UPDATE 1-Brent dips toward $105, supply fears ease after Egypt army move
* Egypt army topples president, announces transition
* US crude stocks post biggest summertime drop in 13 years -EIA
* Coming Up: U.S. June non-farm payrolls on Friday
SINGAPORE, July 4 (Reuters) - Brent crude slipped from a two-week high on Thursday as the threat of a disruption in supplies from the Middle East eased after Egypt's armed forces toppled the country's president to force a resolution to a political crisis there.
Egypt has been facing mass demonstrations since June 30 by opposition calling for the resignation of Islamist President Mohamed Mursi and his supporters. But the Suez Canal, a key waterway for oil shipments and vital to Egypt's struggling economy, has been unaffected by the uprising.
"There is no sign of supply disruption," said Tetsu Emori, a commodities fund manager at Astmax Investments in Tokyo. "People are thinking about the potential impact on oil supply in the Middle East if there is turmoil in other countries."
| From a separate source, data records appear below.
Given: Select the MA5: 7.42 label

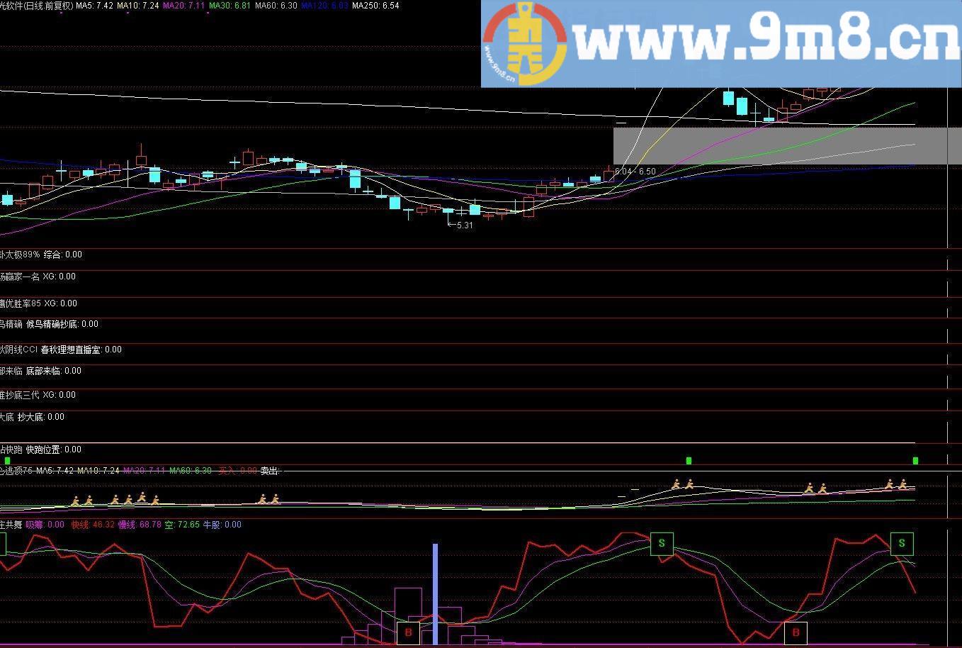Looking at the screenshot, I should pyautogui.click(x=94, y=6).
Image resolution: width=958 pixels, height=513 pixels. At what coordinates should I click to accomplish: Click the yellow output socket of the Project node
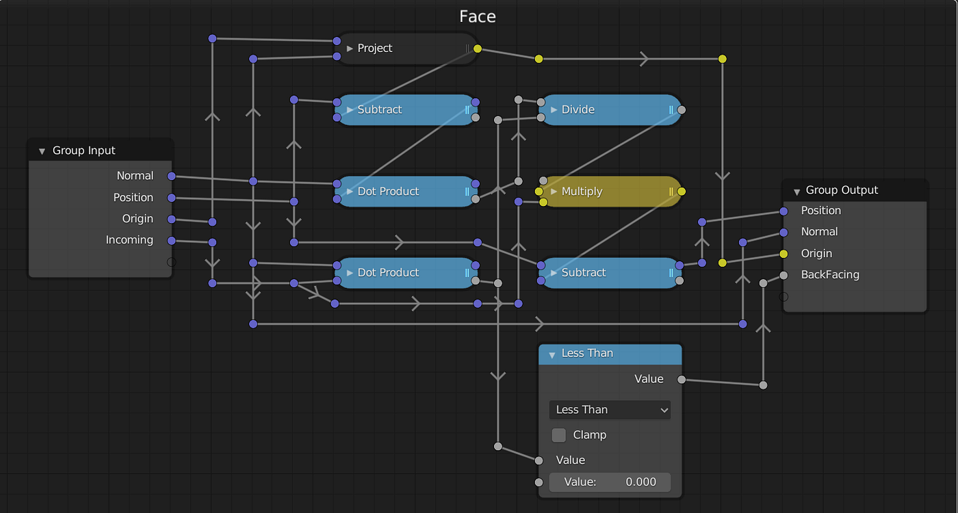[x=477, y=49]
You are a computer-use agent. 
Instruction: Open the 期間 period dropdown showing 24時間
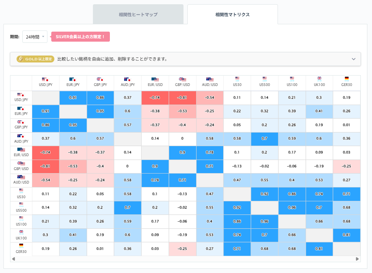coord(35,36)
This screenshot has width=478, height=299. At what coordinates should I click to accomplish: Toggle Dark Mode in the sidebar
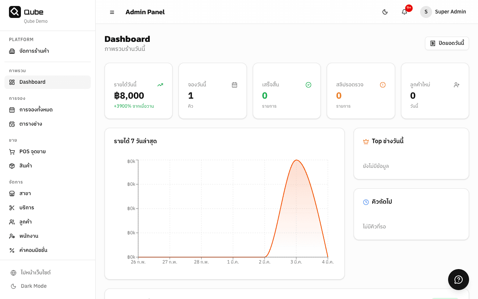point(33,286)
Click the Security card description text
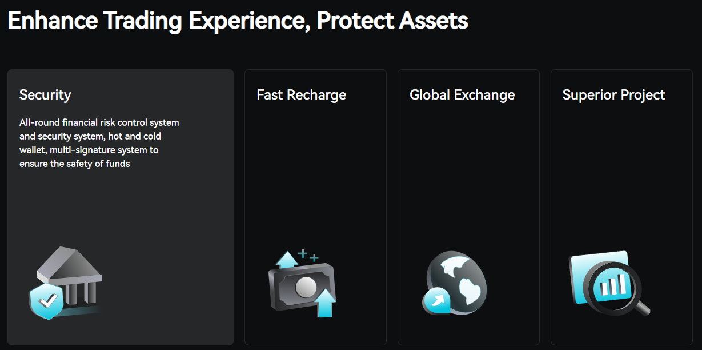 tap(99, 143)
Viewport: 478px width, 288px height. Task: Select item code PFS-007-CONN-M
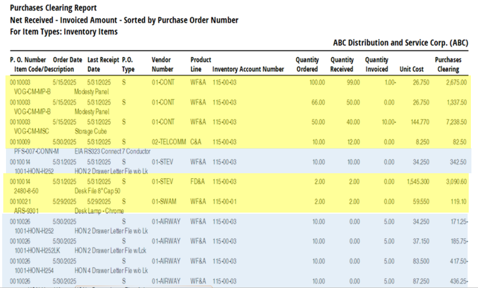coord(36,151)
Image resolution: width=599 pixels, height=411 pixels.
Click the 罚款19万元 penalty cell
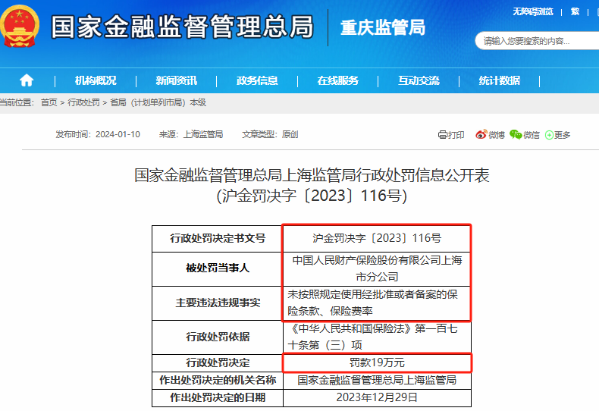click(x=377, y=362)
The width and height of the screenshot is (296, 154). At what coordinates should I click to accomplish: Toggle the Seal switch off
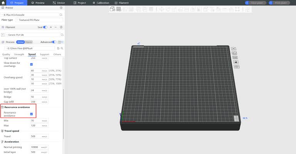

Brent crude fell 23 cents to $105.53 a barrel by 0535 GMT, after settling at its highest since June 19 on Wednesday. U.S. crude edged up 11 cents to $101.35, but was off a 14-month peak of $102.18 hit in the prior session.
"We should see prices retreat," said Jonathan Barratt, chief executive of Sydney-based commodity research firm Barratt's Bulletin. There can be more downward pressure on Brent than West Texas Intermediate (WTI) crude as receding worries about Middle East oil supply disruption could narrow the price gap between the two benchmarks, he added.
Brent's premium to U.S. crude <CL-LCO1=R> hit its narrowest since December 2010 on Wednesday.
WTI crude received a boost after U.S. weekly inventory data showed that stockpiles fell by more than 10 million barrels, the biggest drop for this time of year in nearly 13 years.
Gasoline and distillates stockpiles also fell against forecasts for increases.
Traders are now waiting for the non-farm payrolls data from the United States on Friday for affirmation that recovery at the world's largest economy is on track.
The data could also provide some indication on when the U.S. Federal Reserve could start rolling back its bond-buying programme and tighten global liquidity.
Oil trading on the CME Group's New York Mercantile Exchange is closed on Thursday in observance of the U.S. Independence Day holiday and electronic trading resumes at 6 p.m. for Friday July 5.